* _Description of the task_
An exact copy of the entries below is needed, with every picture left out.

* _Screenshot grounding data_
____

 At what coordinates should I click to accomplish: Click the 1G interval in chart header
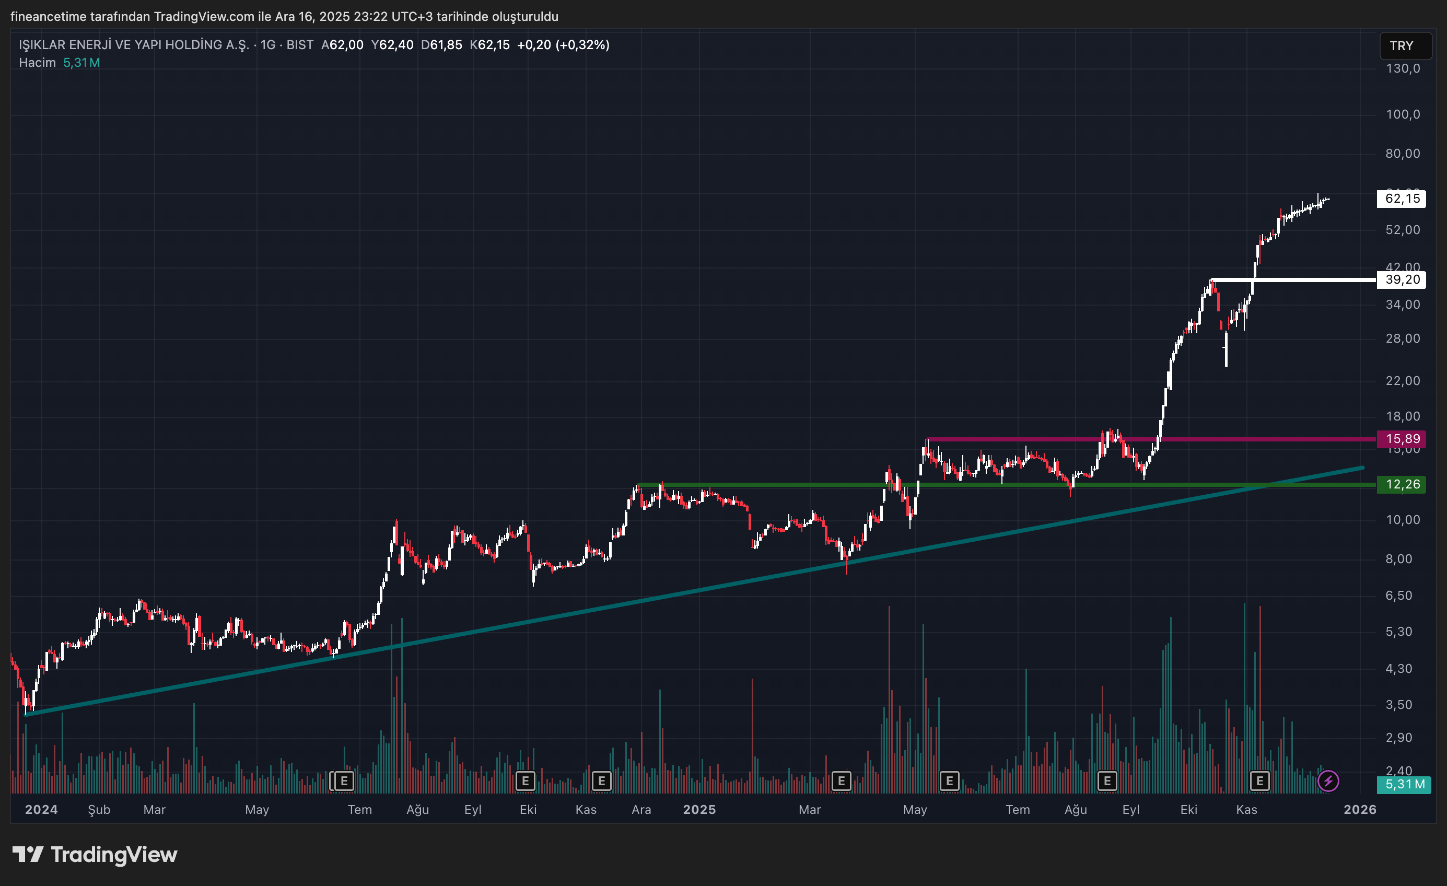(268, 45)
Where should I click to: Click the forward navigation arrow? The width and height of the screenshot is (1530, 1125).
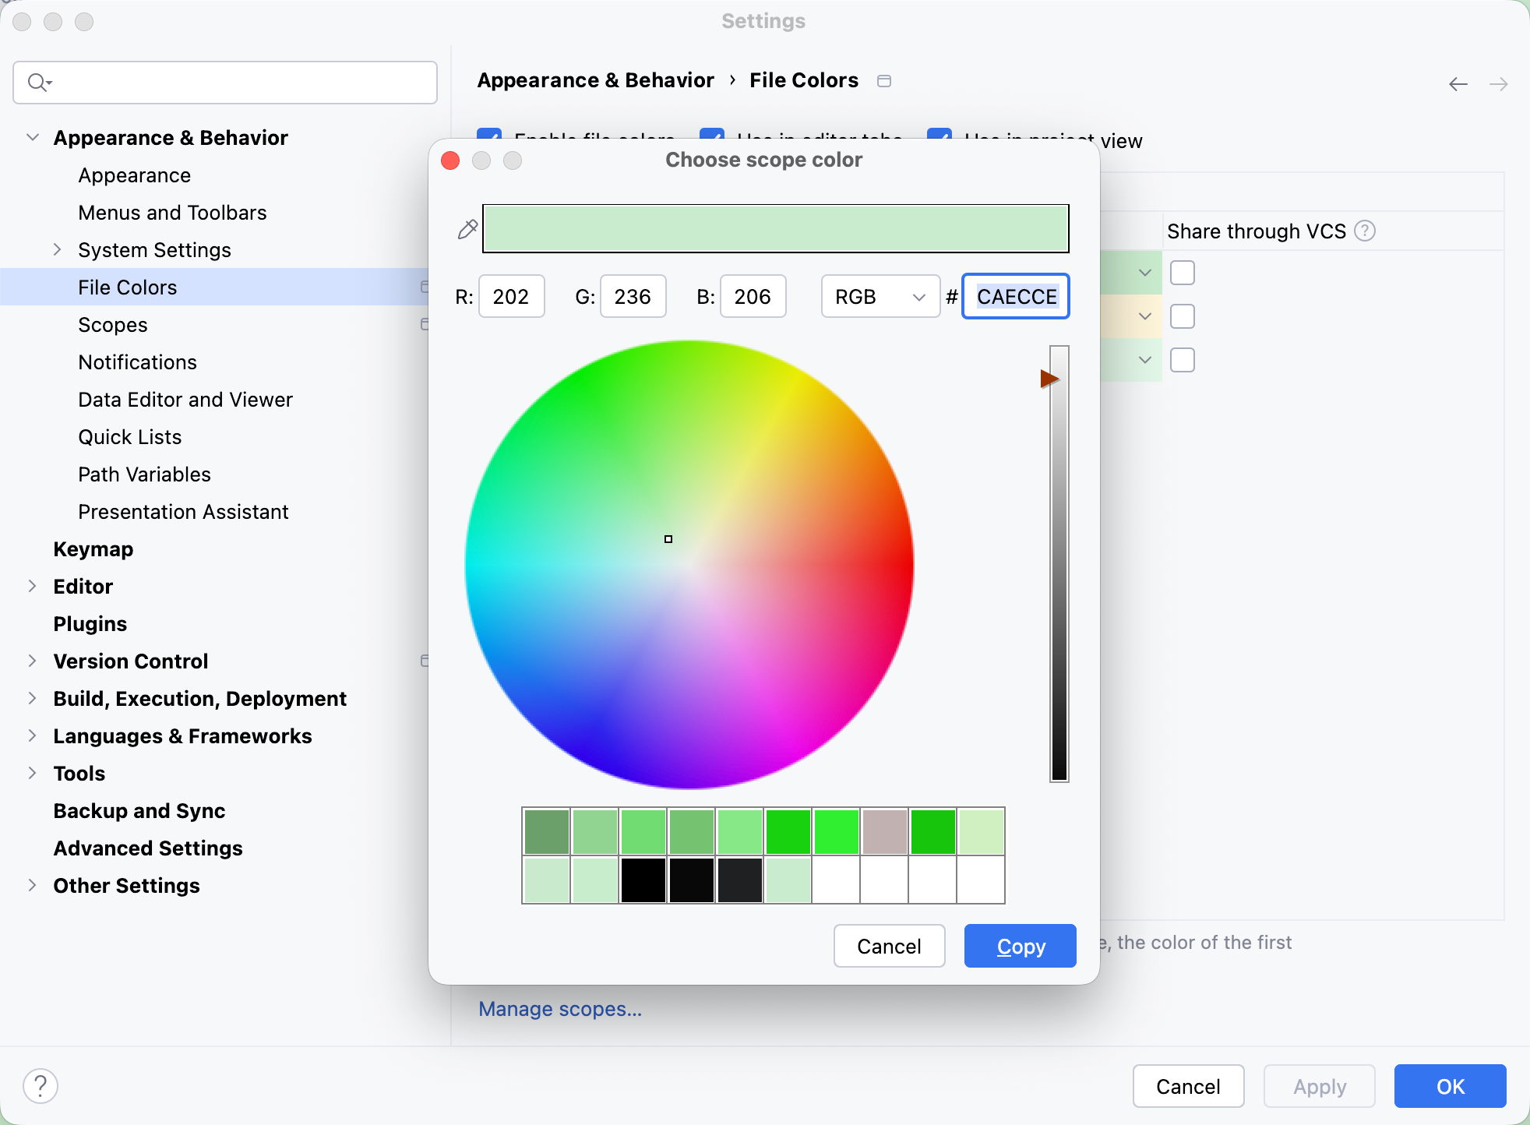coord(1498,84)
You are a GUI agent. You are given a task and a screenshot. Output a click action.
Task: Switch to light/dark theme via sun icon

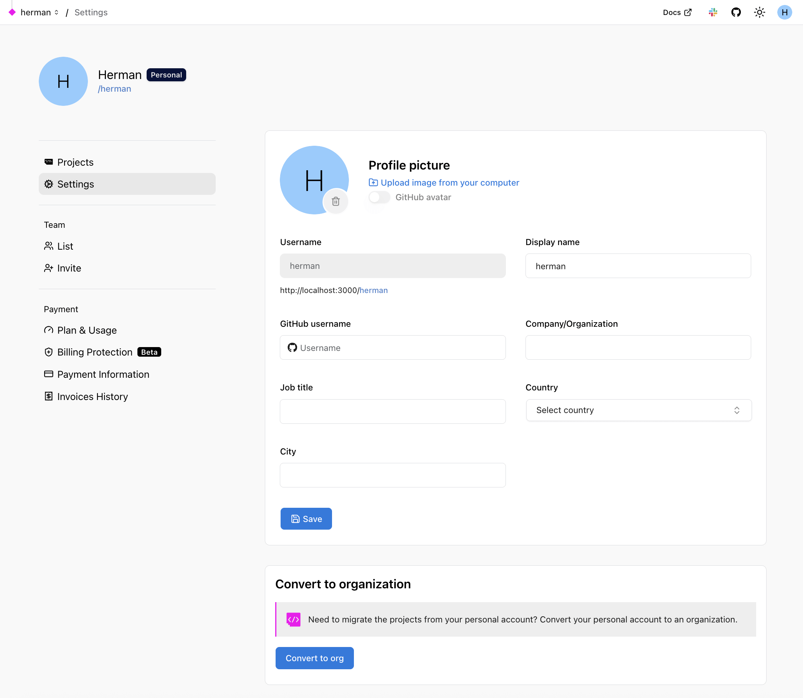click(759, 12)
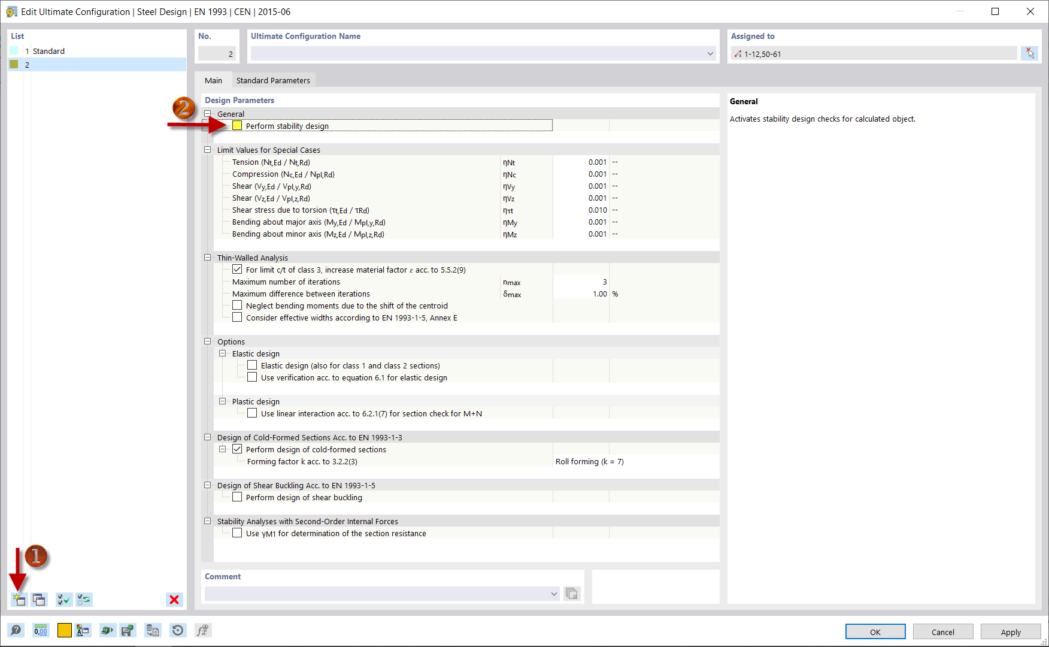Viewport: 1049px width, 647px height.
Task: Enable Perform design of shear buckling
Action: click(237, 497)
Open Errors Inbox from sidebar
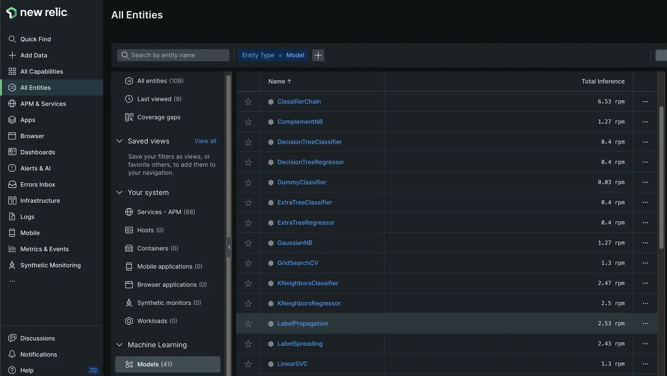 pos(38,185)
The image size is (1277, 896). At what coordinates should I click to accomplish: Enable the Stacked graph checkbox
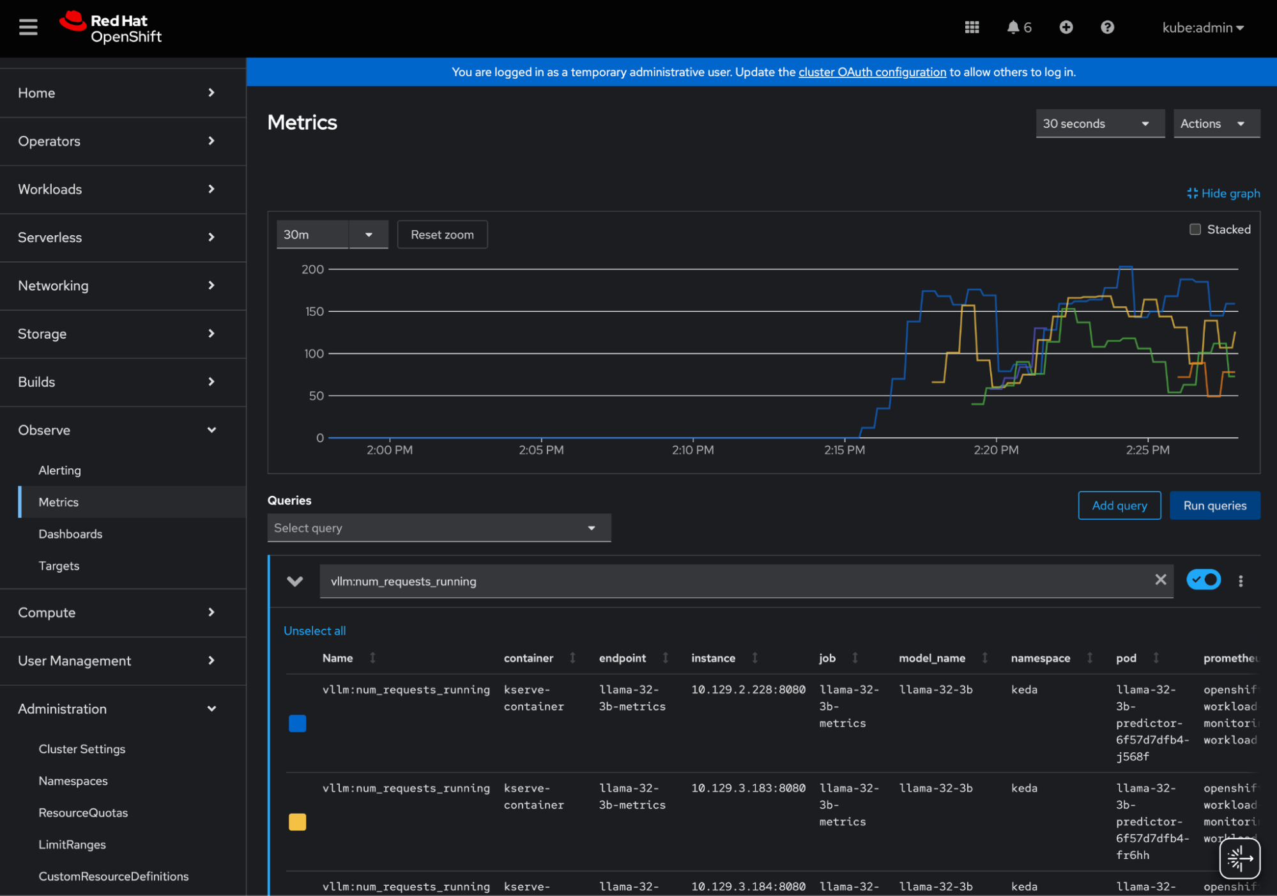(1195, 229)
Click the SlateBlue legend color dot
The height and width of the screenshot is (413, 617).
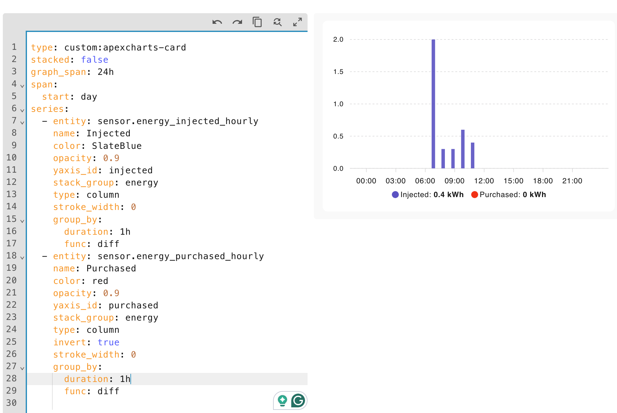tap(395, 195)

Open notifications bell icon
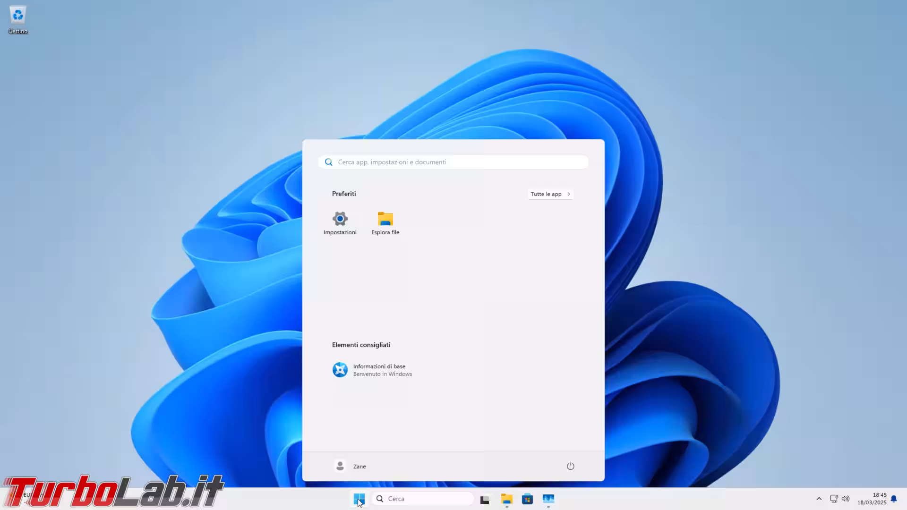click(x=894, y=499)
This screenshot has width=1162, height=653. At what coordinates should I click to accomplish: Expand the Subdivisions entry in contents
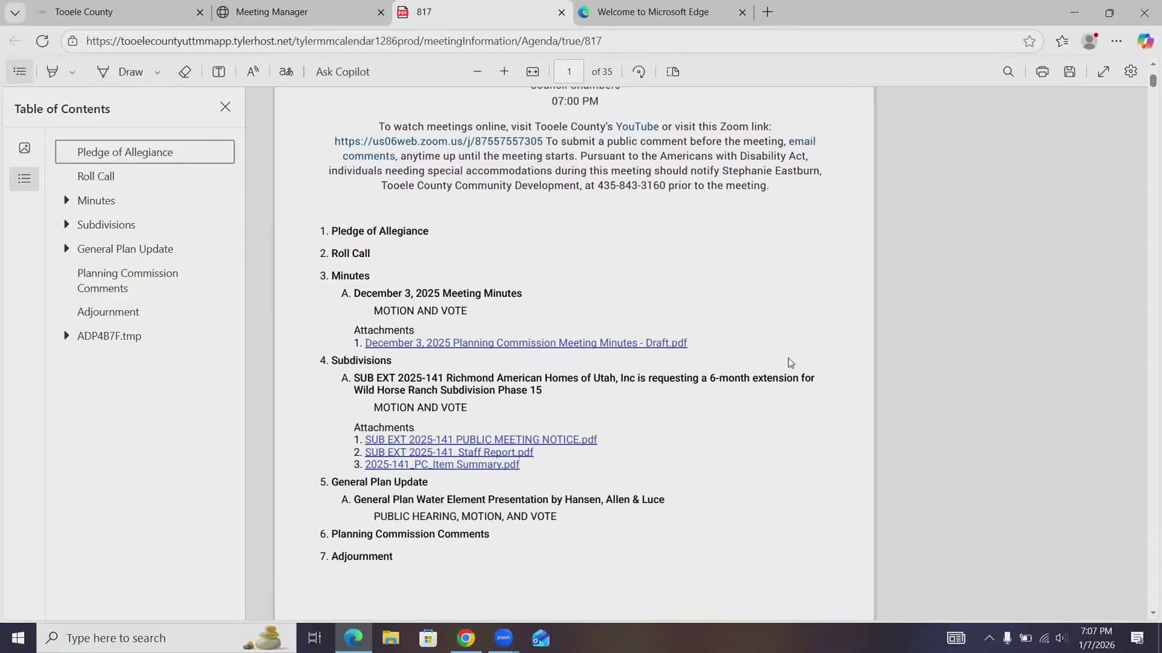coord(67,224)
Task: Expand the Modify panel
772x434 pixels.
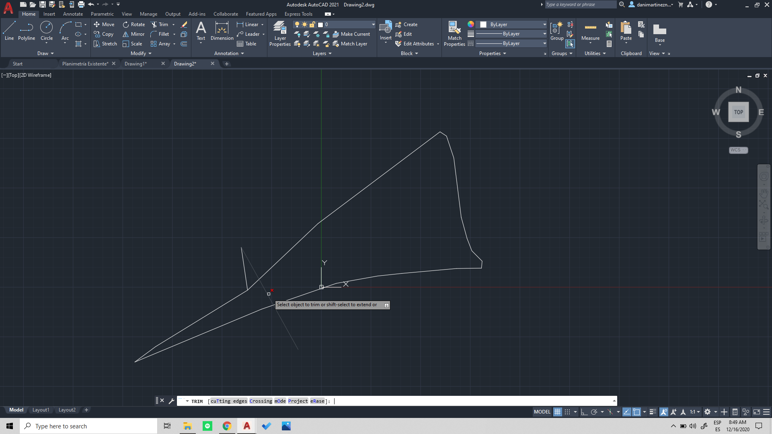Action: point(140,53)
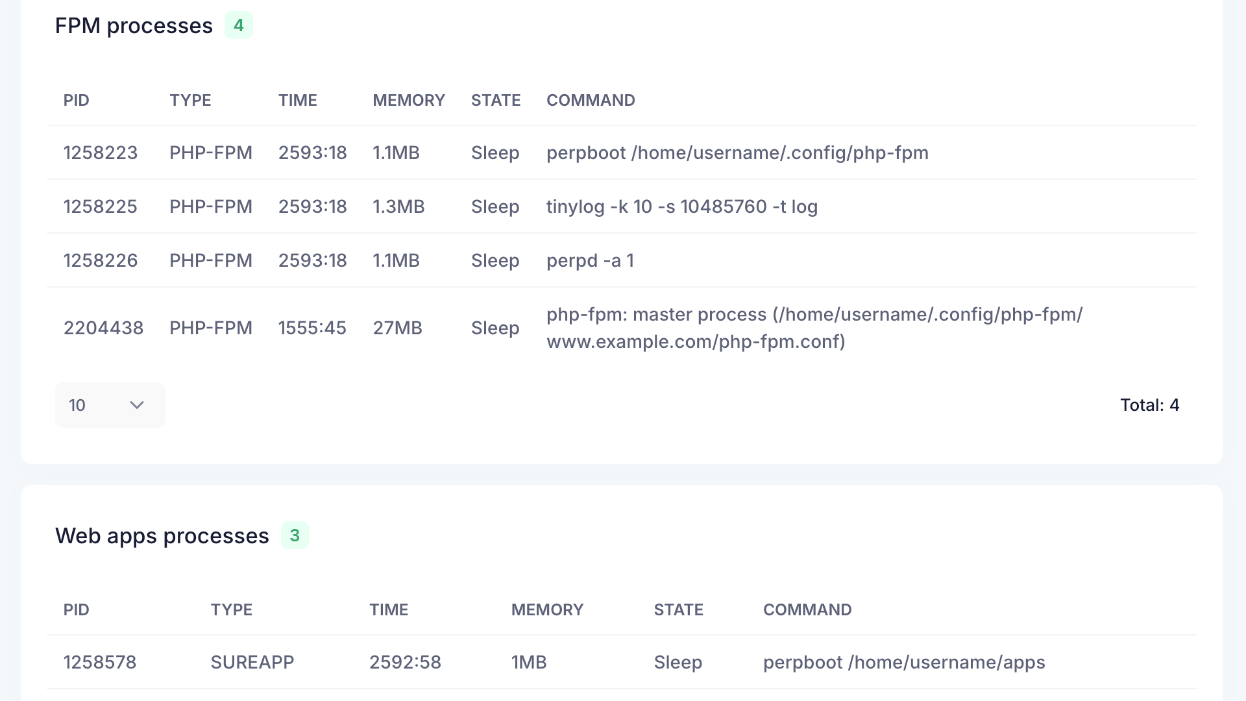Click the chevron arrow in page size selector

136,405
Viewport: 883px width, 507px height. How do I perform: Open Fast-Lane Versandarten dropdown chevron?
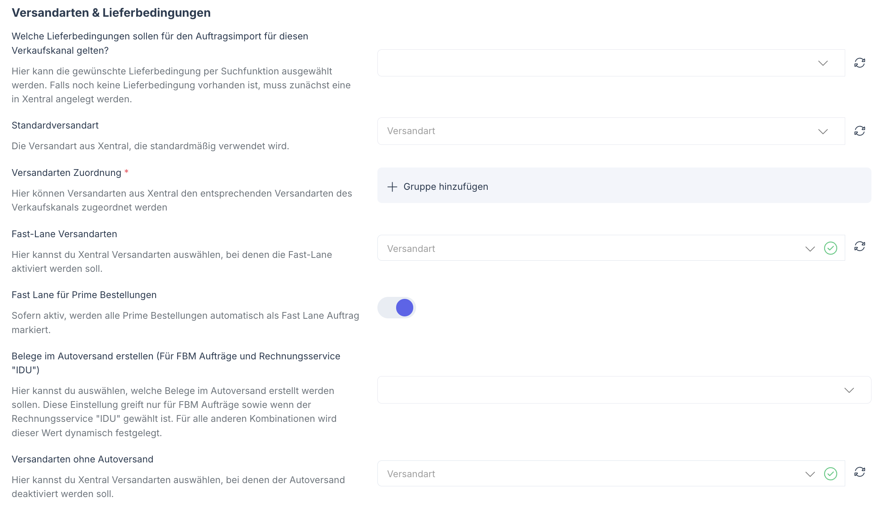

____

* _Exercise answer_
 At what coordinates should I click to accomplish: Click the 1G interval in chart header
(268, 45)
Where should I click to: Click the forward navigation arrow? The width and height of the screenshot is (1530, 1125).
coord(1498,84)
You are a GUI agent. You are given a task and a screenshot. Output a click action.
Task: Switch to light/dark theme via sun icon

click(759, 12)
Viewport: 1049px width, 647px height.
Task: Enable Perform design of shear buckling
Action: click(237, 497)
Open Errors Inbox from sidebar
 pos(38,185)
The image size is (1277, 896). At what coordinates should I click to accomplish: Enable the Stacked graph checkbox
(1195, 229)
Click the SlateBlue legend color dot
The height and width of the screenshot is (413, 617).
tap(395, 195)

Open notifications bell icon
click(x=894, y=499)
This screenshot has width=1162, height=653. At what coordinates should I click to accomplish: Expand the Subdivisions entry in contents
coord(67,224)
Task: Expand the Modify panel
772x434 pixels.
Action: point(140,53)
Click the chevron arrow in page size selector

136,405
Viewport: 883px width, 507px height. How do I perform: Open Fast-Lane Versandarten dropdown chevron?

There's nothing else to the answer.